_Questions_.
• A. According to the passage on type rules, which language in the survey is the only one whose syntactic type rules follow exactly the subtyping requirements?
• B. From the passage on type rules, return the text starting at "By contrast, Eiffel's" and ending at "in section 2.", copied word for word.

_Given passage_.
# # # # # # #
By contrast, Eiffel's semantic redefintion rules follow exactly the semantic subtyping requirements as stated in section 2 above. This means there is an inconsistency between Eiffel's syntactic and semantic redefinition rules: the conflict is over redefined method arguments, between the precondition weakening rule and the (incorrect) argument specialisation rule. One accepts more, the other less. Paradoxically, the correct semantic rules were derived by thinking about contracts between client and supplier objects. The language Trellis [4] applies the same thinking to its syntactic type rules, in which redefined method arguments may only become more general. Trellis is the only language in our survey whose syntactic type rules follow exactly the subtyping requirements in section 2.

A different type-related issue is raised by Eiffel's selective export mechanism. A class may export separate lists of features to ANY (public visibility), to NONE (protected visibility) or to an arbitrary set of client classes. This has the curious consequence that the public interface of a class may appear to change, depending on who its client is! Types are no longer fixed, but are chameleon-like interfaces that change colour according to context. C++ raises similar issues with its friend declarations. Arbitrary functions, or whole classes, may be declared a friend of another class, in which case the friends have total freedom of access. So, the public interface of a class may appear different to its friends than to other clients. Friendship declarations are not inherited. So, aliasing an object through a superclass variable offering extra friendship privileges may break its intended encapsulation. Eiffel's selective exports are inherited unchanged, which is better.
# # # # # # #
_Source data_.
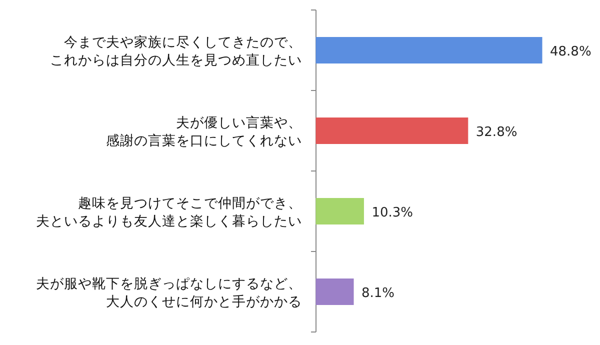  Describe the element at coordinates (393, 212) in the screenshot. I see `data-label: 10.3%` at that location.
# # # # # # #
_Responses to the exercise_.
• A. Trellis

• B.
By contrast, Eiffel's semantic redefintion rules follow exactly the semantic subtyping requirements as stated in section 2 above. This means there is an inconsistency between Eiffel's syntactic and semantic redefinition rules: the conflict is over redefined method arguments, between the precondition weakening rule and the (incorrect) argument specialisation rule. One accepts more, the other less. Paradoxically, the correct semantic rules were derived by thinking about contracts between client and supplier objects. The language Trellis [4] applies the same thinking to its syntactic type rules, in which redefined method arguments may only become more general. Trellis is the only language in our survey whose syntactic type rules follow exactly the subtyping requirements in section 2.